Determination of para red, Sudan dyes, canthaxanthin, and astaxanthin in animal feeds using UPLC.

A simple high-performance liquid chromatography method was developed for quantitative determination of para red, Sudan I, Sudan II, Sudan III, Sudan IV, canthaxanthin, and astaxanthin in feedstuff. The sample was extracted using acetonitrile and cleaned up on a C(18) SPE column. The residues were analyzed using ultra-performance liquid chromatography coupled to a diode array detector at 500 nm. The mobile phase was acetonitrile-formic acid-water with a gradient elution condition. The external standard curves were calibrated. The mean recoveries of the seven colorants were 62.7-91.0% with relative standard deviation 2.6-10.4% (intra-day) and 4.0-13.2% (inter-day). The detection limits were in the range of 0.006-0.02 mg/kg.

Unique carotenoids in the terrestrial cyanobacterium Nostoc commune NIES-24: 2-hydroxymyxol 2'-fucoside, nostoxanthin and canthaxanthin.

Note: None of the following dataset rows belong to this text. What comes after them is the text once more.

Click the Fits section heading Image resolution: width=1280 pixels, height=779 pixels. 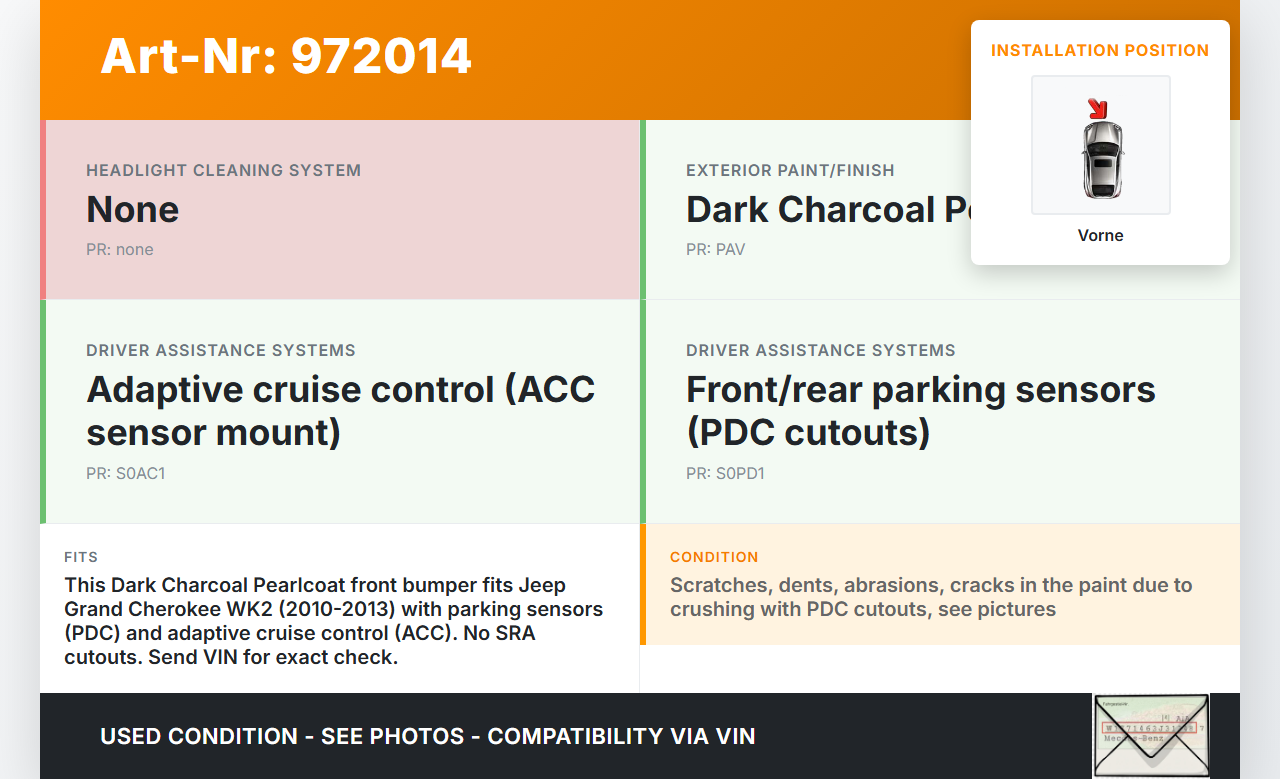click(81, 557)
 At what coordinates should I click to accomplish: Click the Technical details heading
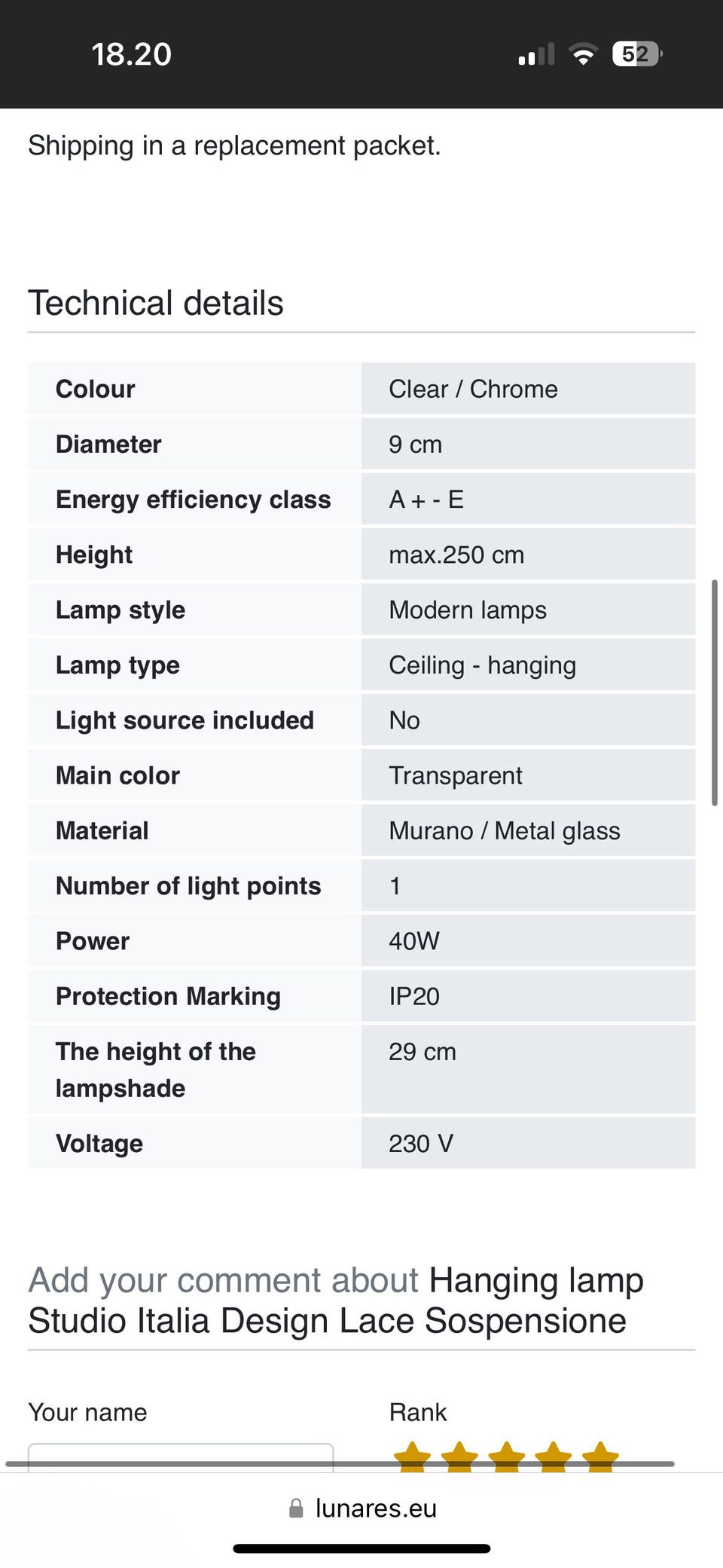click(x=156, y=303)
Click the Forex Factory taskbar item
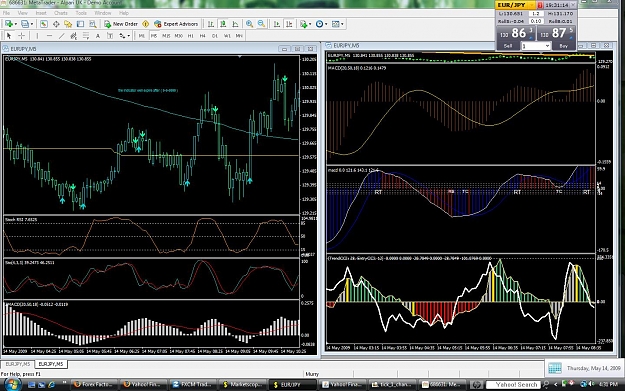 coord(93,385)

Cyanobacteria produce some carotenoids. We identified the molecular structures, including the stereochemistry, of all the carotenoids in the terrestrial cyanobacterium, Nostoc commune NIES-24 (IAM M-13). The major carotenoid was beta-carotene. Its hydroxyl derivatives were (3R)-beta-cryptoxanthin, (3R,3'R)-zeaxanthin, (2R,3R,3'R)-caloxanthin, and (2R,3R,2'R,3'R)-nostoxanthin, and its keto derivatives were echinenone and canthaxanthin. The unique myxol glycosides were (3R,2'S)-myxol 2'-fucoside and (2R,3R,2'S)-2-hydroxymyxol 2'-fucoside. This is only the second species found to contain 2-hydroxymyxol. We propose possible carotenogenesis pathways based on our identification of the carotenoids: the hydroxyl pathway produced nostoxanthin via zeaxanthin from beta-carotene, the keto pathway produced canthaxanthin from beta-carotene, and the myxol pathway produced 2-hydroxymyxol 2'-fucoside via myxol 2'-fucoside. This cyanobacterium was found to contain many kinds of carotenoids and also displayed many carotenogenesis pathways, while other cyanobacteria lack some carotenoids and a part of carotenogenesis pathways compared with this cyanobacterium.

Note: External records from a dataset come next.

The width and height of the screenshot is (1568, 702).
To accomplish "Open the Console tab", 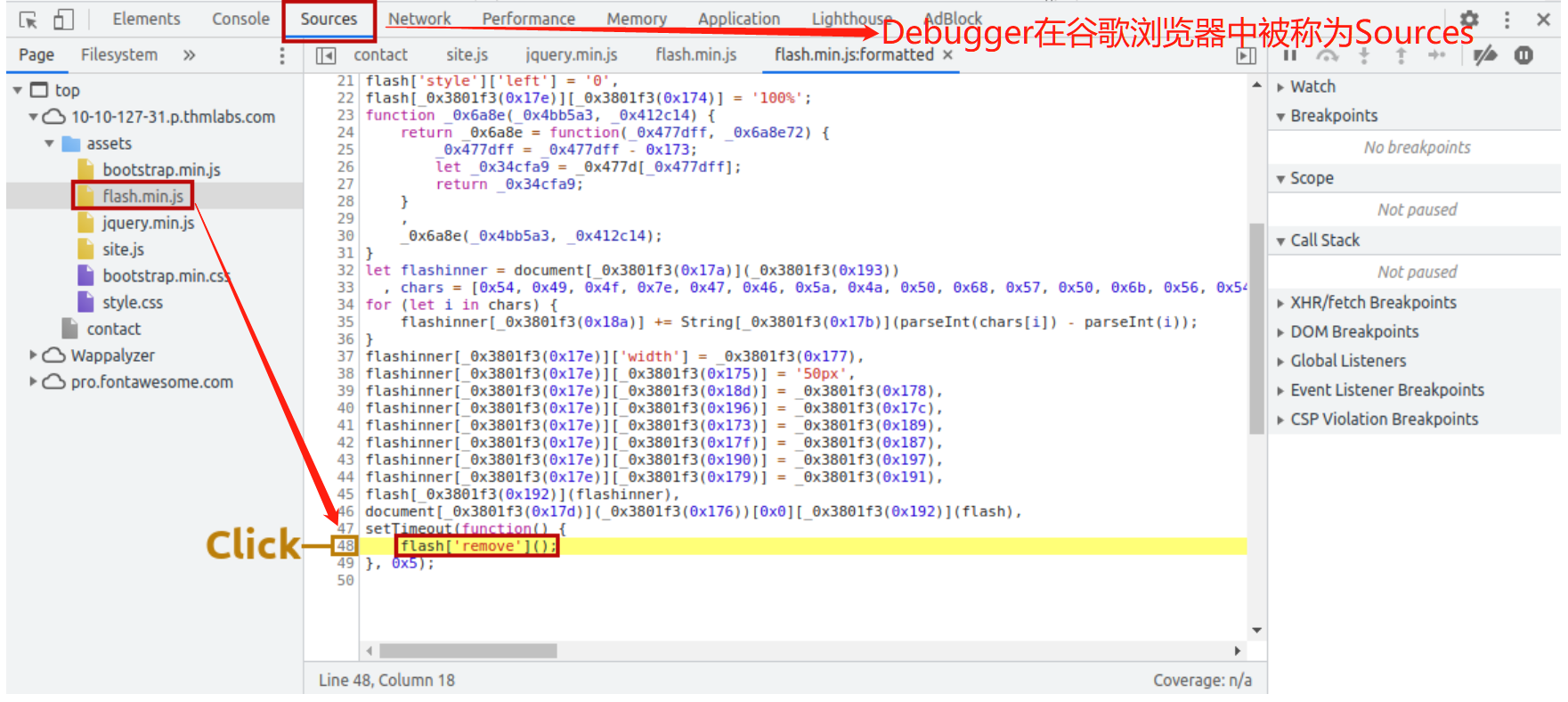I will point(240,19).
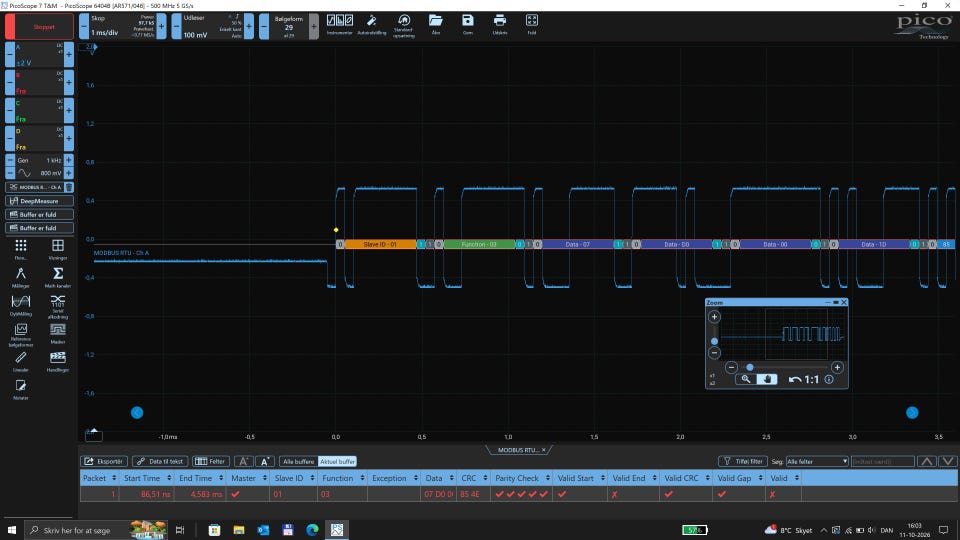Open the Serial decoding tool
Screen dimensions: 960x540
[x=58, y=306]
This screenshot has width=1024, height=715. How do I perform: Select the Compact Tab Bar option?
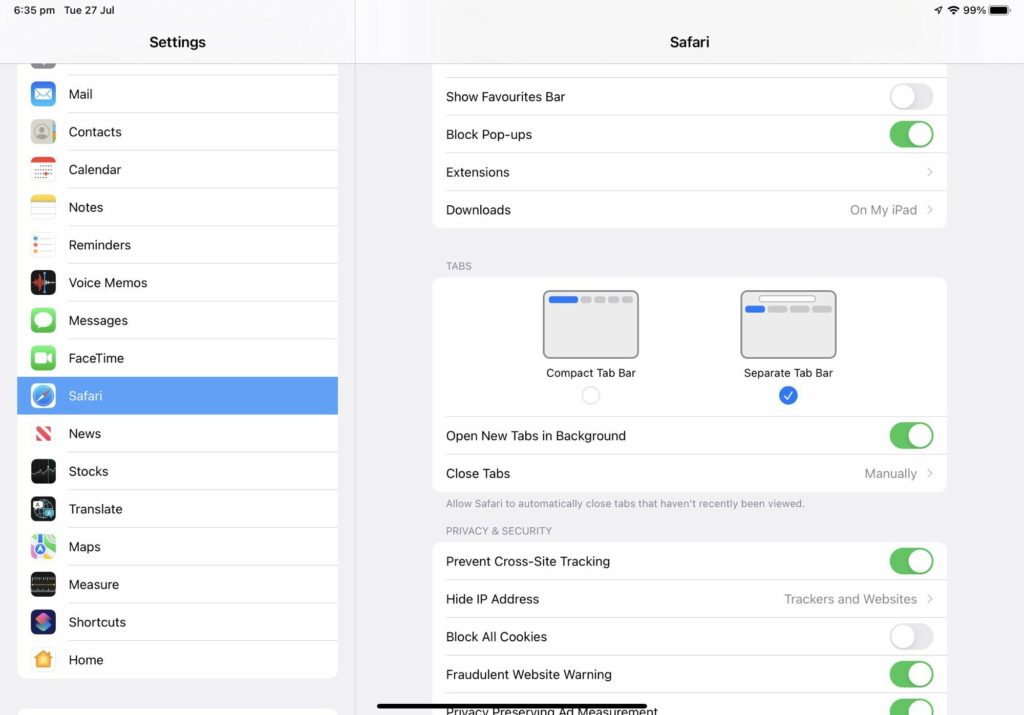[x=590, y=395]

[Simultaneous determination of canthaxanthin and astaxanthin in feedstuffs using solid phase extraction-reversed-phase high performance liquid chromatography].

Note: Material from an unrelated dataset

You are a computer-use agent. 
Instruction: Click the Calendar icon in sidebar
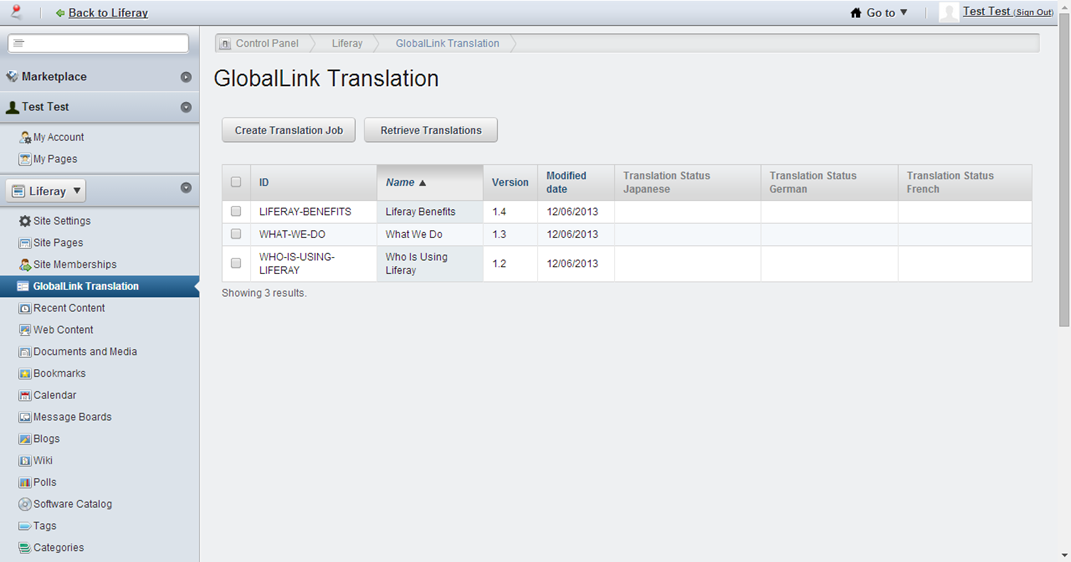pos(25,396)
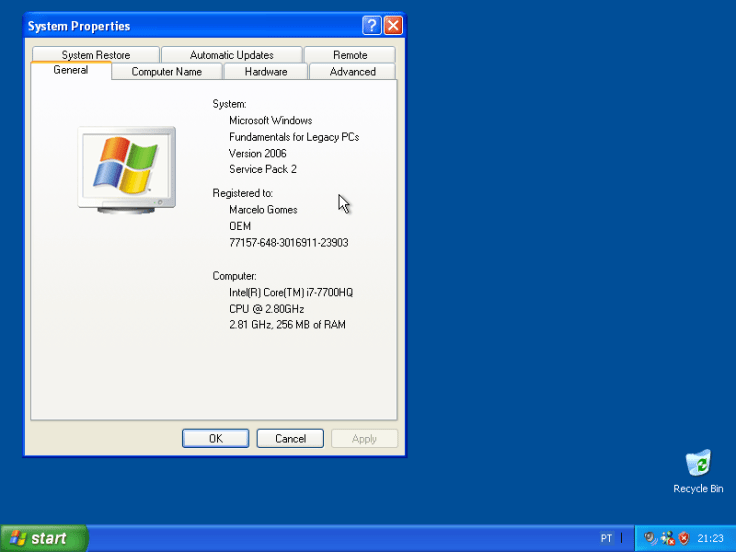Select the Remote tab

pos(350,55)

A method was developed for the simultaneous determination of canthaxanthin and astaxanthin in feedstuffs using reversed-phase high performance liquid chromatography (RP-HPLC). The sample was extracted by acetonitrile, and cleaned up by an LC-NH2 column. An Agilent ZORBAX Eclipse XDB-C18 analytical column (150 mm x 4.6 mm, 5 microm) was used and kept at 25 degrees C. Acetonitrile-methanol (95 : 5, v/v) was used as the mobile phase at a flow rate of 1.0 mL/min. The detection was performed by a diode array detector at 474 nm. The quantitive analysis of external standard calibration curves was used. The linear ranges of the method for canthaxanthin and astaxanthin were 1.0 - 30.0 mg/L (r = 0.999 0) and 1.0 - 20.0 mg/L (r = 0.999 1), respectively. The average recoveries were 90% - 101% with the relative standard deviations of 0.62% - 3.68%. The detection limits were 0.84 and 0.60 mg/L for canthaxanthin and astaxanthin, respectively. The method is simple, precise, sensitive and reproductive. It can be used to determine the contents of canthaxanthin and astaxanthin in feedstuffs.